**Exercise material**.
__________________________________________________

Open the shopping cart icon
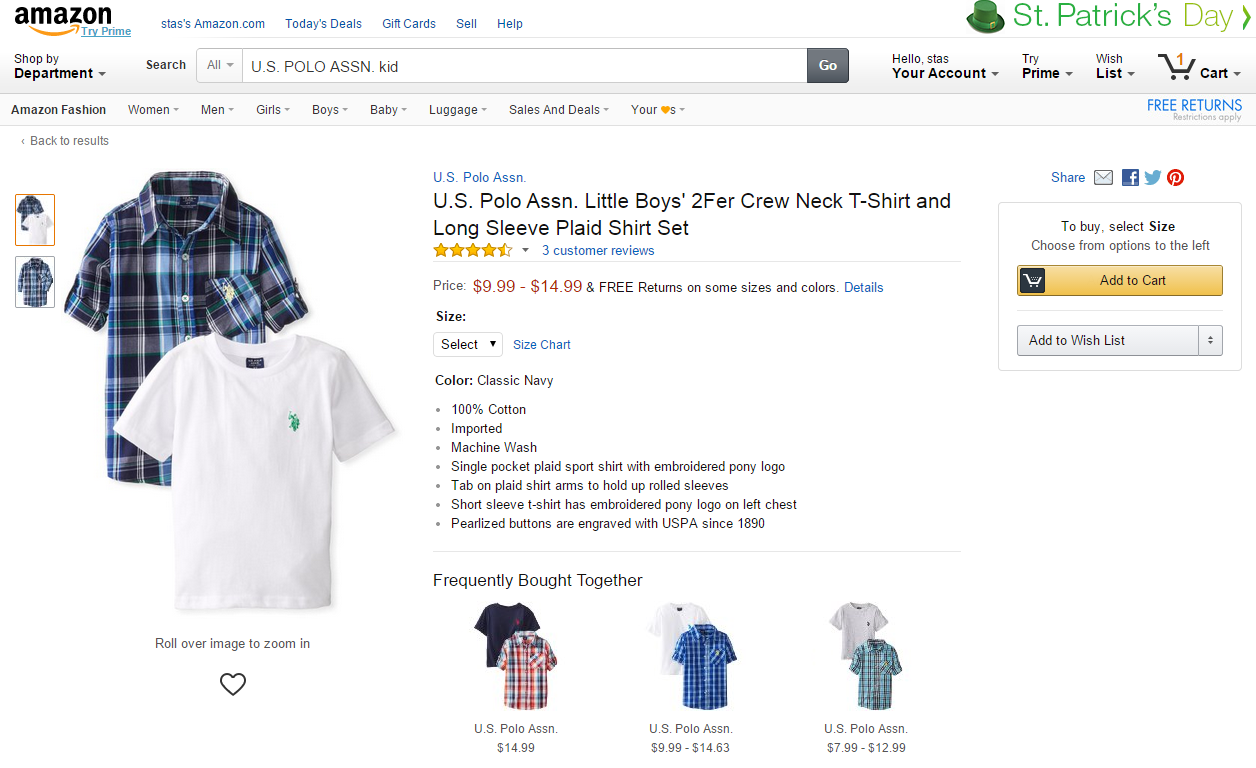 click(x=1177, y=68)
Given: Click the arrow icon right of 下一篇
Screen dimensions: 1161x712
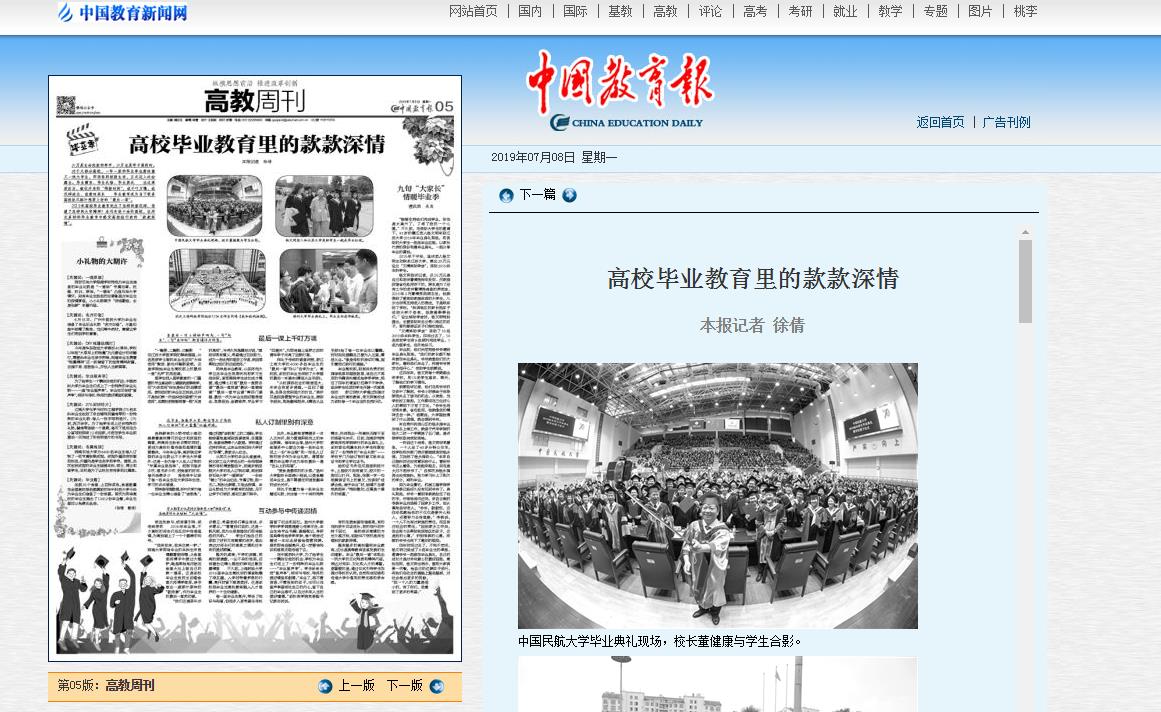Looking at the screenshot, I should point(569,195).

__________________________________________________

Without the images, output all the entries exactly as they stand.

Open the shopping cart icon
 click(x=1177, y=68)
Given: Click the arrow icon right of 下一篇
Screen dimensions: 1161x712
Looking at the screenshot, I should point(569,195).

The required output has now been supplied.